* Yapılacak iş:
Erkek egemenliği ve savaş üzerine olan metinde "Kadın varoluşuna, kadın" ile "kesimlerine, doğaya yöneltiyor." arasındaki bölümü, her iki uç da dahil olmak üzere, hiç değiştirmeden çıktı olarak ver.

Erkek egemenliği binlerce yıldır kadınların çok boyutlu sömürüsü, denetimi ve kadınlığın bu kapsamda inşası üzerine kendini oluşturan, tahakkümcü anlayışla yükseldi, yükseliyor. Savaşlar hala sıcak savaşlar halinde de dünyanın her yerinde var diyebiliyoruz ama bununla beraber aslında savaşın inceltilmiş hallerini, gündelik yaşam içerisinde süreklileşen hallerini de görüyoruz.

Kadınların kurmaya çalıştıkları eşit, özgür, özerk yaşam mücadelelerine karşı, varoluş biçimlerine karşı statülendirilmemiş bir savaş bu. Ürettiklerimize karşı, toplumsal üretimlerimize, değerlerimize karşı bir savaş. Haliyle bu denklemin içerisinde toplumsal cinsiyetçiliğin, kadın yoksulluğunun, kadına yönelik şiddetin tırmandırılması, artırılması da aslında savaş aklının, savaş kültürünün bir parçası. Çünkü savaş politikalarıyla elde etmek istenenler erkeğin kadın üzerindeki tahakkümü, denetimi şiddet aracıyla süreklileştirildiği oranda, bu durum normalleştirildiği oranda tüm savaş biçimleri de daha kolay kanıksatılabilir oluyor.

Kadın varoluşuna, kadın onuruna dönük bir saldırı gerçekleşiyor. Buna da toplumsal cinsiyet normlarıyla meşruiyet kazandırmaya çalışıyorlar. Kadınlıkları ve erkeklikleri aslında bu şiddet kültürü, savaş kültürü içerisinde kendi istedikleri, makul gördükleri şekilde oluşturuyorlar. Devlet kendi varlığını sürdürebileceği erkekler, erkeklik biçimleri yaratırken aslında kadının bedeninde, emeğinde, yaşamında deneyimlediklerini, toplumun bütün kesimlerine, doğaya yöneltiyor.

Bu denklem içerisinde üretimin ya da emeğin hak ettiği değere kavuşturulması gibi bir kaygı olduğunu da tabii ki söyleyemeyiz, aksine başta kadınlar olmak üzere bütün ötekiler tam da savaşta güçlü olmak, güçlü kalmak adına ucuz, değersiz iş gücü olarak ele alınıyor. Asker doğurması lazım, devletlerin hedefleri için gerekirse ölebilecek askerler. Kabul etmeyen, direnen ise devletin en karanlık yüzünü görüyor, kapatmalara, işkencelere maruz kalıyor.

  • Barış ortamının sağlanması kadına yönelik şiddeti ve cinayetleri azaltıcı etki yaratır mı?

* Kayıt listesi:
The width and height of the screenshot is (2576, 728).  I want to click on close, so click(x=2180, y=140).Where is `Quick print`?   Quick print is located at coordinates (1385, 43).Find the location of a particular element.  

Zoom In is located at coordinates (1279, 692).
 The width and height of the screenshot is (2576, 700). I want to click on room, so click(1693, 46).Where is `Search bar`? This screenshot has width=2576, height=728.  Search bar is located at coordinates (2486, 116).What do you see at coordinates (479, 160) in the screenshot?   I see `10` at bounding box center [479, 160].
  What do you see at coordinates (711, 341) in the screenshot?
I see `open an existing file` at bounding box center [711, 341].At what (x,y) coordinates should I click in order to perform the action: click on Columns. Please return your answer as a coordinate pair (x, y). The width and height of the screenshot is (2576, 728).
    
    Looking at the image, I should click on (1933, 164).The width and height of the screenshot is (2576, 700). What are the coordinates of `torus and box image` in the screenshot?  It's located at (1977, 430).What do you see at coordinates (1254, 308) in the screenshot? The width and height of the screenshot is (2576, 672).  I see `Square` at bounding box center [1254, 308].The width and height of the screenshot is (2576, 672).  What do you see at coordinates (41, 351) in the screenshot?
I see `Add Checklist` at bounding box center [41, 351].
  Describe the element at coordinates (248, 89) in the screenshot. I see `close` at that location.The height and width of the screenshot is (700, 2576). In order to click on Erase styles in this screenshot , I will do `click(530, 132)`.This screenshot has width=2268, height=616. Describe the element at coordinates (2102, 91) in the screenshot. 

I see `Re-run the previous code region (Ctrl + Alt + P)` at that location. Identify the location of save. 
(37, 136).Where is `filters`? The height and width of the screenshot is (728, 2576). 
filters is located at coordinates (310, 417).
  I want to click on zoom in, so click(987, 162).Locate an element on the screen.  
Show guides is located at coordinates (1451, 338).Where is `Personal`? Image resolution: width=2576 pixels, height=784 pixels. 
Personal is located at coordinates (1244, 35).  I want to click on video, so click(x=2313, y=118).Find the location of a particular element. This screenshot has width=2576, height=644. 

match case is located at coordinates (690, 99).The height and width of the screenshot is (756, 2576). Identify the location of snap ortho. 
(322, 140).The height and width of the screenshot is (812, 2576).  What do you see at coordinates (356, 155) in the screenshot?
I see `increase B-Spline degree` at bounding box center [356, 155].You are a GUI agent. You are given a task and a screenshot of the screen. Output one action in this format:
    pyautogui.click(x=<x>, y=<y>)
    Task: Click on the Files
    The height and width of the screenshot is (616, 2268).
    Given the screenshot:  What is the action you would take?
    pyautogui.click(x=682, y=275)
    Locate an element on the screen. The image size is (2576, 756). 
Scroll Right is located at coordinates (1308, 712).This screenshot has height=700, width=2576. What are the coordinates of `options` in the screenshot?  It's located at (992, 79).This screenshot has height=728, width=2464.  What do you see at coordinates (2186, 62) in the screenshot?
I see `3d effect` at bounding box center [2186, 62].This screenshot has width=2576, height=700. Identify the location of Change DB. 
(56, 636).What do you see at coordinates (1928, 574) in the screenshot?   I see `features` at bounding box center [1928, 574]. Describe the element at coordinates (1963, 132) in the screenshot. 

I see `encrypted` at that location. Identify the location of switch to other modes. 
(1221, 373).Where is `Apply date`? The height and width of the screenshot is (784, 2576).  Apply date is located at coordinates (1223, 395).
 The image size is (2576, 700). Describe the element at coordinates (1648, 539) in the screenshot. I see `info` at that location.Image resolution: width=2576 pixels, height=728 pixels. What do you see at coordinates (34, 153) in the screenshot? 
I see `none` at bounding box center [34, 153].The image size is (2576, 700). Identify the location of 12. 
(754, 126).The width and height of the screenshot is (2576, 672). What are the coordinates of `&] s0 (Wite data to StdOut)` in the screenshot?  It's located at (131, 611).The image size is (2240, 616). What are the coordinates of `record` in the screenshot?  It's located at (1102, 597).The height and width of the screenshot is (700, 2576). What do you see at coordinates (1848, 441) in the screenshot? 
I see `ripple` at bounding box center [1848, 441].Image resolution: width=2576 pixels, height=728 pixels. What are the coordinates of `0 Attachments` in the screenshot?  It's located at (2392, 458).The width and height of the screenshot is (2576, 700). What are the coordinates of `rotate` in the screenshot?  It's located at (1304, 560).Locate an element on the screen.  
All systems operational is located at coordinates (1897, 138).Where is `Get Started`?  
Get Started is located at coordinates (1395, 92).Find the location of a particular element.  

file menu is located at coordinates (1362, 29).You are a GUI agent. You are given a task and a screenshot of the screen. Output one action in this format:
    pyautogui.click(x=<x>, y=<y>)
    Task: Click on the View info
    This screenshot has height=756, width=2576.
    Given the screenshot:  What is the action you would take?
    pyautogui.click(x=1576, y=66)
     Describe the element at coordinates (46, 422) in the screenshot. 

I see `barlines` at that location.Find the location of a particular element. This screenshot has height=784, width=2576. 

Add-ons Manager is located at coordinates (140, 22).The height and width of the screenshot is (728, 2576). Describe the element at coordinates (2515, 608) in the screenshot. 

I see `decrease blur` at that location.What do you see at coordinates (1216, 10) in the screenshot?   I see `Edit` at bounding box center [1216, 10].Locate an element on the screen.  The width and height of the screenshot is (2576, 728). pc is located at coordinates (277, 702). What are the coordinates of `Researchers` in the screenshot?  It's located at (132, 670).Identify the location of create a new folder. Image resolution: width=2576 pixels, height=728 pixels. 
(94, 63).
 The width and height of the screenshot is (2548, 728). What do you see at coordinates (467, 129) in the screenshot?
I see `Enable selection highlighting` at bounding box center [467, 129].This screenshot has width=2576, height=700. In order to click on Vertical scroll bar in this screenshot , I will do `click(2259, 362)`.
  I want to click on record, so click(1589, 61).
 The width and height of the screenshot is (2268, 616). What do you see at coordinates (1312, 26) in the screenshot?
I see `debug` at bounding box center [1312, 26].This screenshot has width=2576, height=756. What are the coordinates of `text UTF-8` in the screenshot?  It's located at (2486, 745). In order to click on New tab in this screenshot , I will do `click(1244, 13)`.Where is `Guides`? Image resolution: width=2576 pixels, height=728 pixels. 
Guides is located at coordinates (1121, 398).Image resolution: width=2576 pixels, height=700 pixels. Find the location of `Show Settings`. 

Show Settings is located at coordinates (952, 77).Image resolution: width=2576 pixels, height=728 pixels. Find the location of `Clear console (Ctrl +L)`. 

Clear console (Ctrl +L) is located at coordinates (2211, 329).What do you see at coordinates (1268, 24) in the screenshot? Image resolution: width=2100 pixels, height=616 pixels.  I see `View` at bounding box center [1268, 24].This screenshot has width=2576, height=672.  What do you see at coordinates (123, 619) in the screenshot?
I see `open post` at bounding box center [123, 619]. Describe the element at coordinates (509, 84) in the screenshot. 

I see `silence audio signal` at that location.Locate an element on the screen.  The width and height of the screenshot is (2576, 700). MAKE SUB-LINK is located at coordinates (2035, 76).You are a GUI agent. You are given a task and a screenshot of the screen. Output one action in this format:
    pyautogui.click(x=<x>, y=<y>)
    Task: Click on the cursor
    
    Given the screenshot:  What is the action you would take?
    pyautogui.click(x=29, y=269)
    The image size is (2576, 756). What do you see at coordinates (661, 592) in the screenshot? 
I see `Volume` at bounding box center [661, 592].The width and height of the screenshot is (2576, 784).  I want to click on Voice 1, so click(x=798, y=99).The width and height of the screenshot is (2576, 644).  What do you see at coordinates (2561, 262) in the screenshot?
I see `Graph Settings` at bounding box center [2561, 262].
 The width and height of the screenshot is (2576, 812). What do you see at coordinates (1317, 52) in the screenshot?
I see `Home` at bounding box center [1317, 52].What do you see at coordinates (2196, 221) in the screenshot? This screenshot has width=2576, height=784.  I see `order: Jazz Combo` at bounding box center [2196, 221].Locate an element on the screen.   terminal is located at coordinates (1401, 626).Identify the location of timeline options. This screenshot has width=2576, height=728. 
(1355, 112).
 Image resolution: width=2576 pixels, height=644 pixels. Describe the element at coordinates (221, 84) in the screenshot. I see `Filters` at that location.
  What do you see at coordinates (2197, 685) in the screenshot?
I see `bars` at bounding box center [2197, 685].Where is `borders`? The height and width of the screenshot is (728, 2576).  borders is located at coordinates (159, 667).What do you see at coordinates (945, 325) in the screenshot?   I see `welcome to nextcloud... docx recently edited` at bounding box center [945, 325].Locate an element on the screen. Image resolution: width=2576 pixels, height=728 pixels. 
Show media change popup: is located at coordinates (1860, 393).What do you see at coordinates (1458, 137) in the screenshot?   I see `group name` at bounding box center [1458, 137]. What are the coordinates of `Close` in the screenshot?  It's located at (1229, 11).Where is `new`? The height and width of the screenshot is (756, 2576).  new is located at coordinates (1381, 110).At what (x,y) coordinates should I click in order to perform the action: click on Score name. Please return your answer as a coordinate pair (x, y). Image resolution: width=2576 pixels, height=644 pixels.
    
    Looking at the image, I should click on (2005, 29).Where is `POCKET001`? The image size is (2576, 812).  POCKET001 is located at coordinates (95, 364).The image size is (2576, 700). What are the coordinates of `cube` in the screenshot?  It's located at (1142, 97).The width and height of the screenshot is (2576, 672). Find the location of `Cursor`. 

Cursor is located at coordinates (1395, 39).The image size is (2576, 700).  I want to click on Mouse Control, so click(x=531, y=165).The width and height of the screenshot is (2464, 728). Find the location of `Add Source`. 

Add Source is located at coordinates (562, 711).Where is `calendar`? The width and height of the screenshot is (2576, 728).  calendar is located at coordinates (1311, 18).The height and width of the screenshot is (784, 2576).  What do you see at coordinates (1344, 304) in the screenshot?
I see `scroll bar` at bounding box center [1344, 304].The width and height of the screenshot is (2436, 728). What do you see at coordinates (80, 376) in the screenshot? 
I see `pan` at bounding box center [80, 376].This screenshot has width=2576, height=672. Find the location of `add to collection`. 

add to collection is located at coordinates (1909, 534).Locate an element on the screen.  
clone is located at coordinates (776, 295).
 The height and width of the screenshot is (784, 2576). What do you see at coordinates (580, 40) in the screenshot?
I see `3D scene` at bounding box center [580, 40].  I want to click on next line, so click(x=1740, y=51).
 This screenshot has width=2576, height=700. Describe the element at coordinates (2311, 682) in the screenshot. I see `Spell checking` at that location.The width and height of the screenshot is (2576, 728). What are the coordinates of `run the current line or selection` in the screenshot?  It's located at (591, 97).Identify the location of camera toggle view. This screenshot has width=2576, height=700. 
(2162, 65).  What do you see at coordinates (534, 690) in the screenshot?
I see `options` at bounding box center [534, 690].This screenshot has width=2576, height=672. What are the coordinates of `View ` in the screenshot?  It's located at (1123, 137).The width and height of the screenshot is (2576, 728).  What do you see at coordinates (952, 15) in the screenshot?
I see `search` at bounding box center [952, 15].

* Alıştırma cevabı:
Kadın varoluşuna, kadın onuruna dönük bir saldırı gerçekleşiyor. Buna da toplumsal cinsiyet normlarıyla meşruiyet kazandırmaya çalışıyorlar. Kadınlıkları ve erkeklikleri aslında bu şiddet kültürü, savaş kültürü içerisinde kendi istedikleri, makul gördükleri şekilde oluşturuyorlar. Devlet kendi varlığını sürdürebileceği erkekler, erkeklik biçimleri yaratırken aslında kadının bedeninde, emeğinde, yaşamında deneyimlediklerini, toplumun bütün kesimlerine, doğaya yöneltiyor.